Alì Terme. Aree demaniali concesse illegalmente dal Comune?, auspicabile l’intervento della Capitaneria di Porto

ALI’ TERME (Messina) – Recentemente si era parlato diffusamente su alcuni organi di stampa degli abusi che si riscontrano sul lungomare, dove il territorio demaniale viene gestito come se fosse proprietà privata. Adesso che si sono spenti i riflettori è calato il silenzio per buona pace di tutti. Soprattutto di coloro che continuano ad infischiarsene di leggi e regolamenti. E così succede che ancora oggi le zone demaniali sono gestite secondo le esigenze di coloro che ritengono continuare a fare i loro comodi. E guai a chi ha l’ardire di contestare, di non accettare che decine di metri di demanio siano stati trasformati in ”proprietà privata”, compresi alcuni spazi di verde attrezzato per bambini. Insomma, impera l’anarchia, alla faccia di tutti e tutto. E che fa il Comune?, niente. Sta a guardare. E sì proprio così perché fino ad oggi non ha ritenuto riportare un po’ d’ordine non foss’altro per far rispettare la legalità. In breve, ricordiamo, gli abusi consentiti da chi ha il dovere di intervenire e che, invece, fa finta di non vedere. Cominciamo dai passi carrabili che occupano cospicue aree demaniali e i cui beneficiari pagano la concessione annuale al Comune con una manciata di euro (quota che, riteniamo, dovrebbe invece essere versata al Demanio. Oppure no?); e poi gli scivoli (abusivi, nessuno escluso), realizzati sempre su demanio da proprietari di case e terreni. Insomma, ognuno fa quello che ritiene comodo per sé.
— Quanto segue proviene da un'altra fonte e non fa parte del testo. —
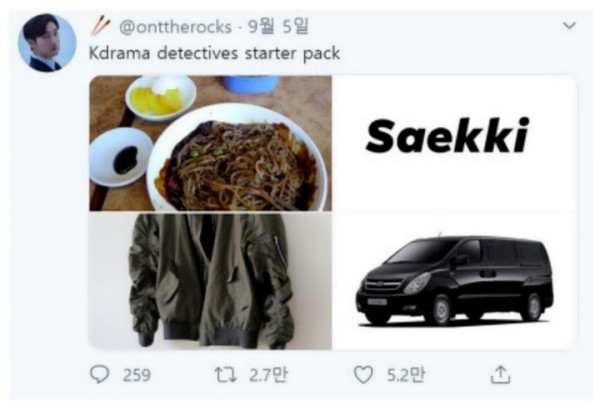Open the @onttherocks profile handle
The image size is (600, 412).
pyautogui.click(x=175, y=27)
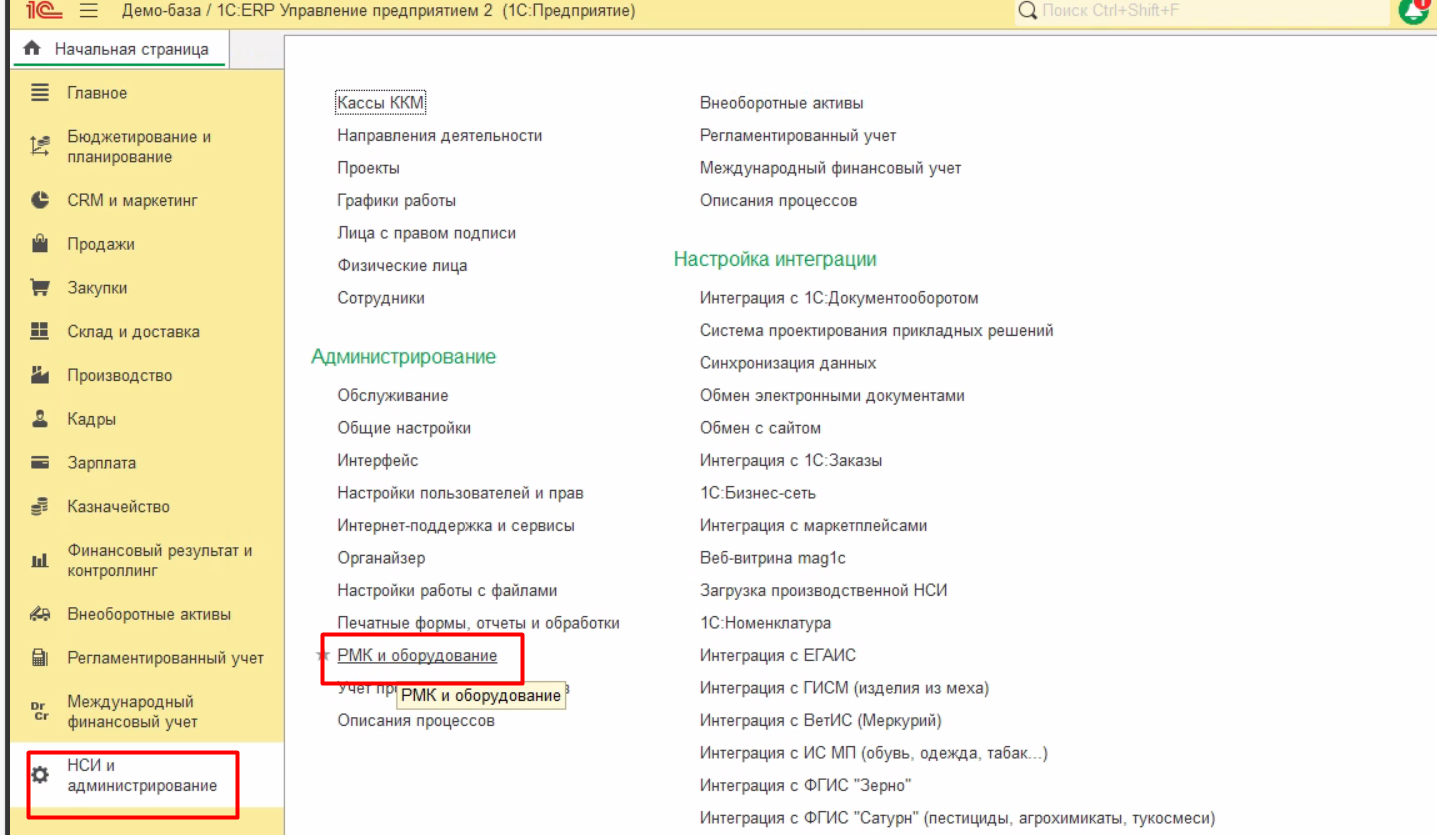This screenshot has width=1437, height=835.
Task: Open Синхронизация данных settings link
Action: [x=787, y=363]
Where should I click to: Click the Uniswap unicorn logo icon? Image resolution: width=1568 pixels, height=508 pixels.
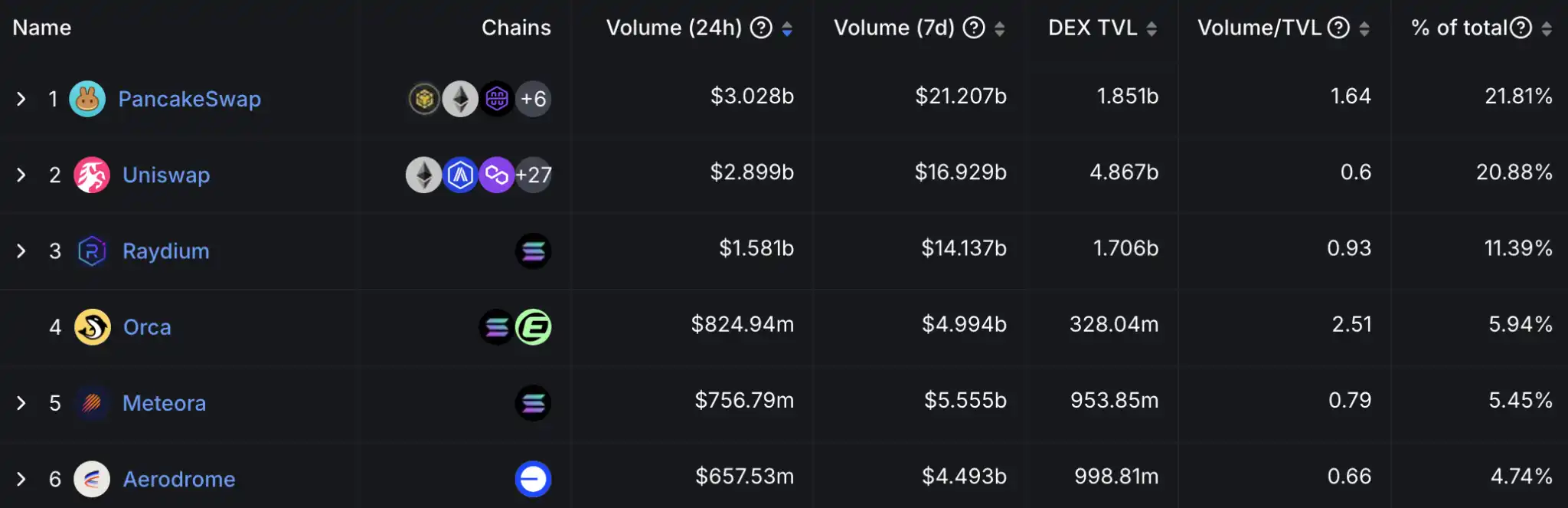(x=92, y=175)
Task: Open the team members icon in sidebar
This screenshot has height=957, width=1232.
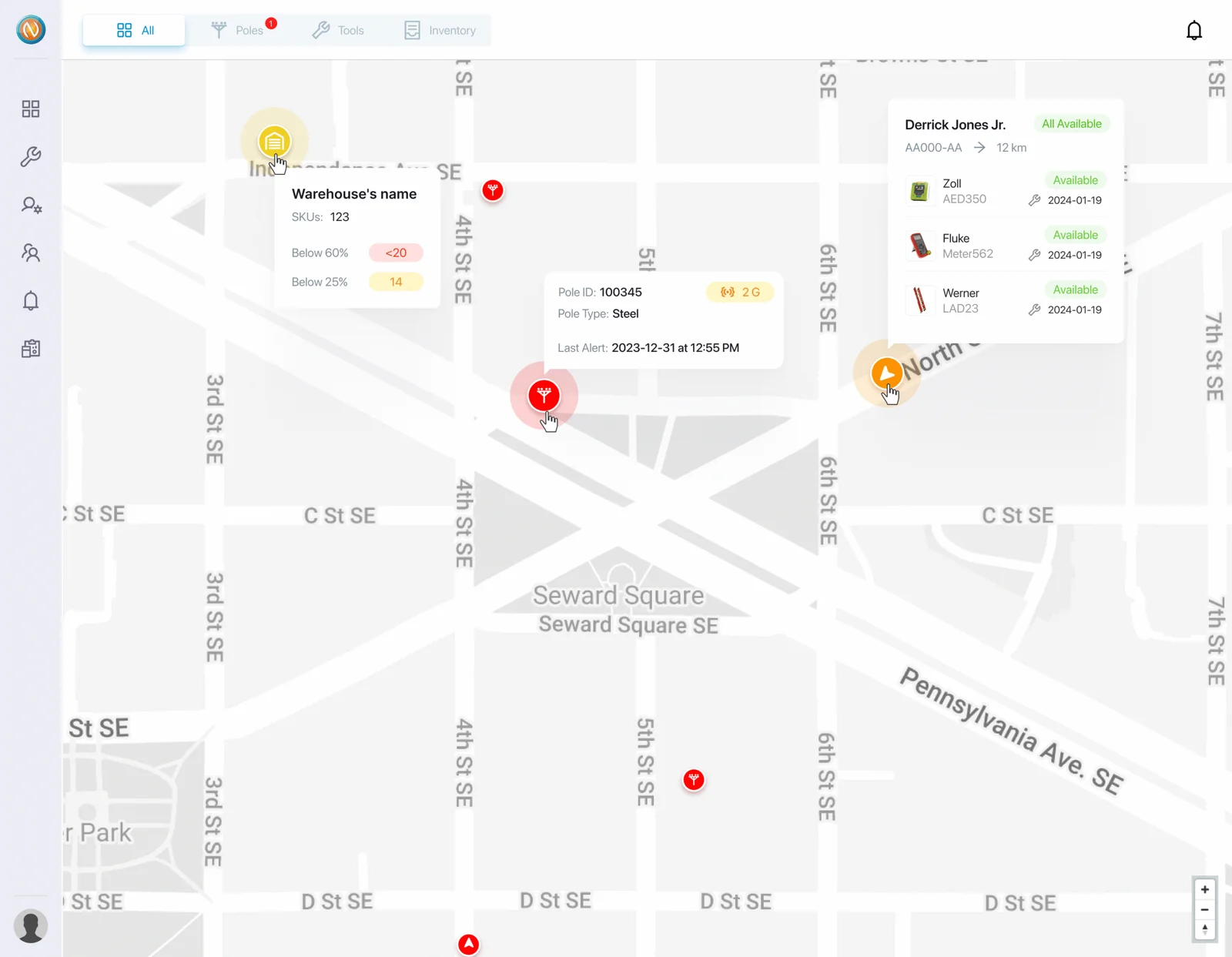Action: click(x=31, y=253)
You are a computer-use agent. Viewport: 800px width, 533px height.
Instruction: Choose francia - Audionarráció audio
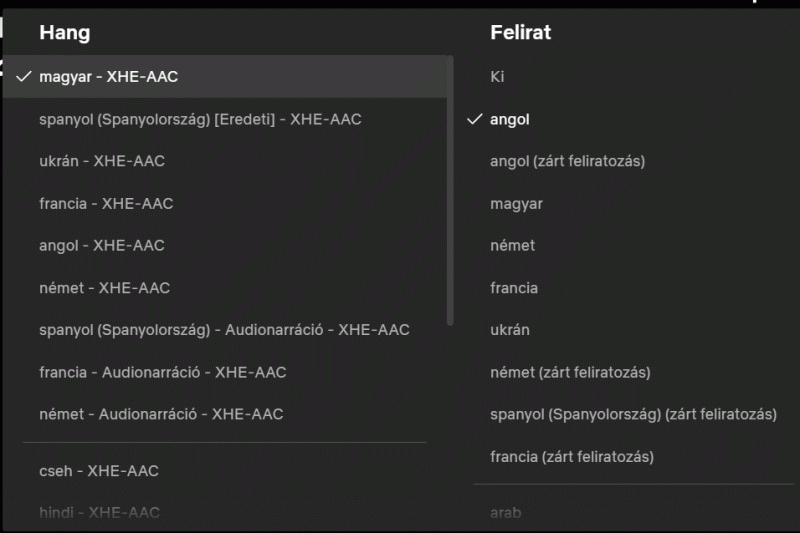(x=162, y=372)
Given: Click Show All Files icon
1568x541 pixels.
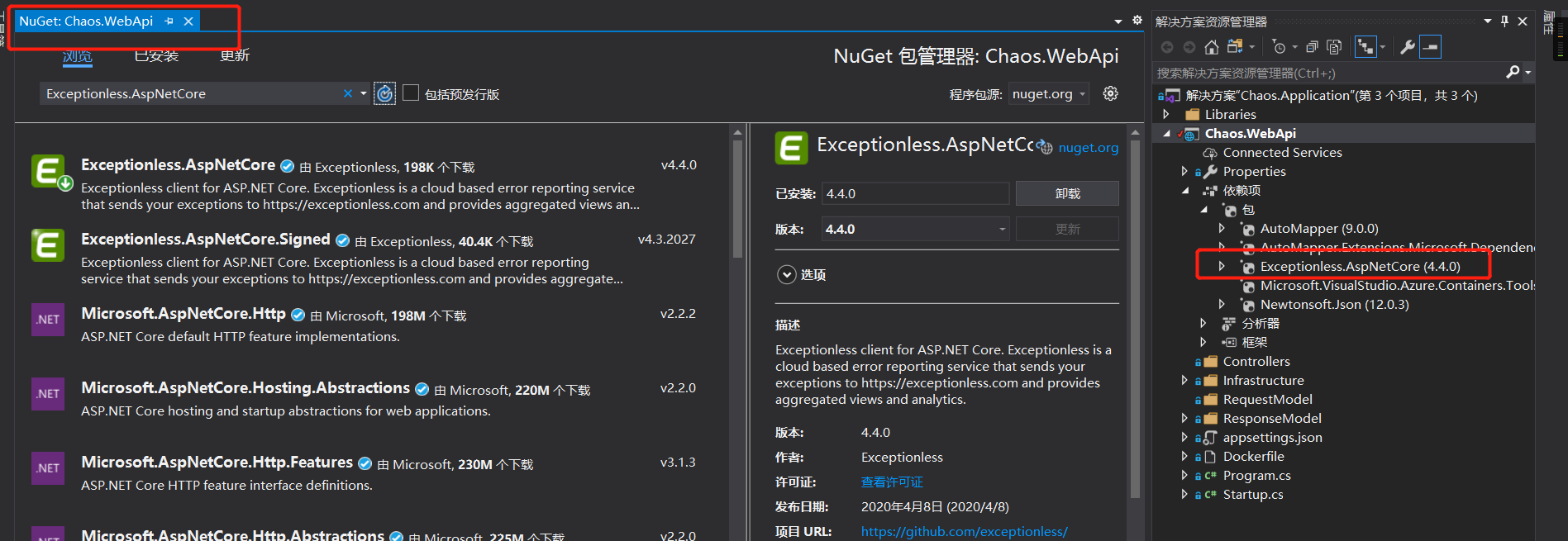Looking at the screenshot, I should [x=1333, y=47].
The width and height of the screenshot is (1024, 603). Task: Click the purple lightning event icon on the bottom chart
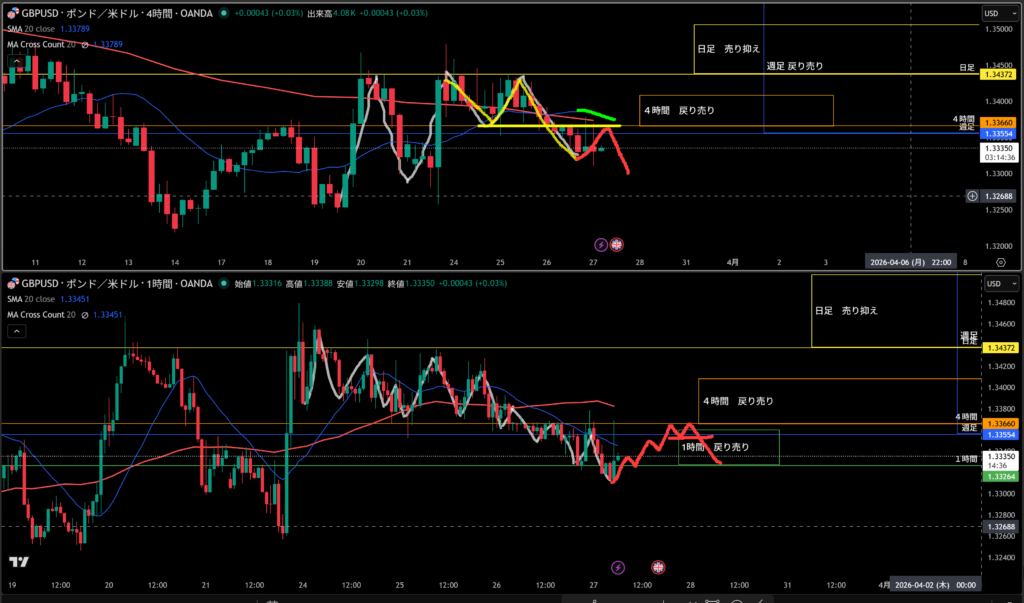point(617,567)
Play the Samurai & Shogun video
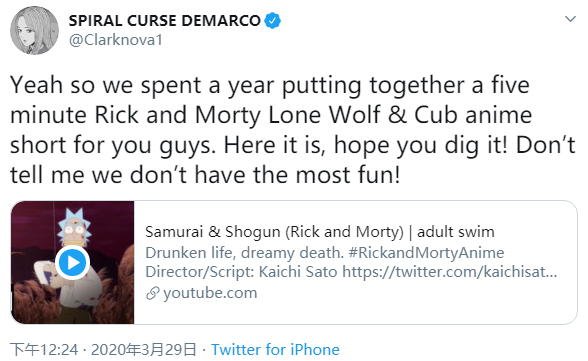Screen dimensions: 588x361 tap(72, 262)
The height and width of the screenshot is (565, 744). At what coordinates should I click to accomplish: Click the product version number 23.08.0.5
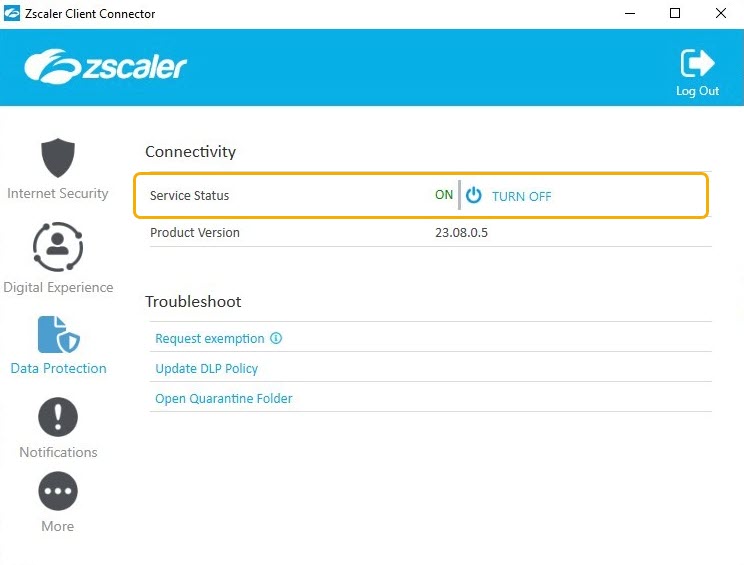[461, 233]
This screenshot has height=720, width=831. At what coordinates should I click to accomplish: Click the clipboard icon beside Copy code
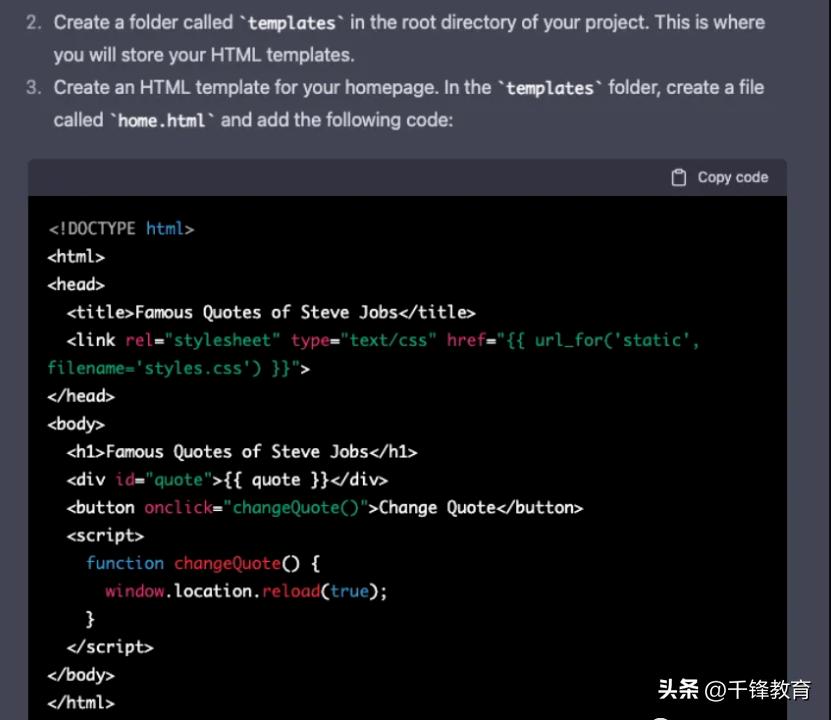pyautogui.click(x=679, y=178)
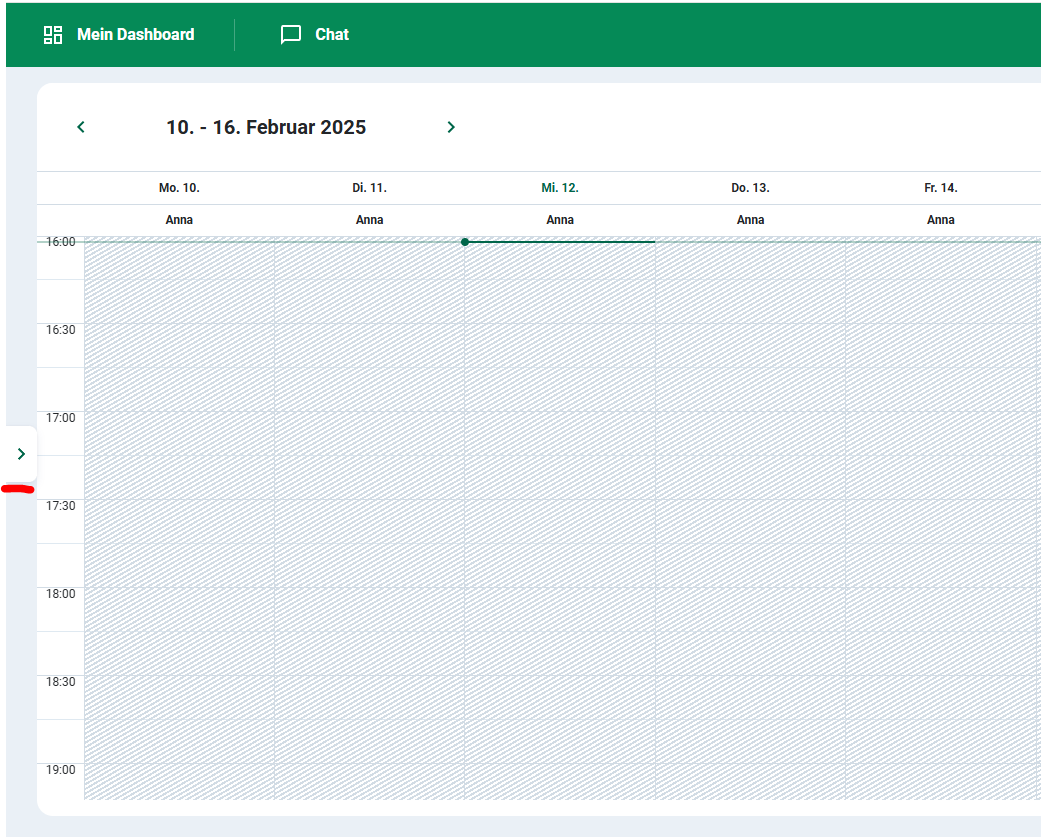Select the Fr. 14. day header
The image size is (1041, 837).
pos(941,188)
Ci si chiede se la Capitaneria di Porto di Messina sia a conoscenza di questi abusi, se abbia o meno consentito l’occupazione del Demanio e se il Comune può sostituirsi alla stessa Capitaneria nel rilasciare autorizzazioni su terreni che non gli appartengono. Due punti di domanda, riteniamo, che meritano di essere presi in considerazione anche perché con il silenzio e l’indifferenza si alimenta la cultura della illegalità.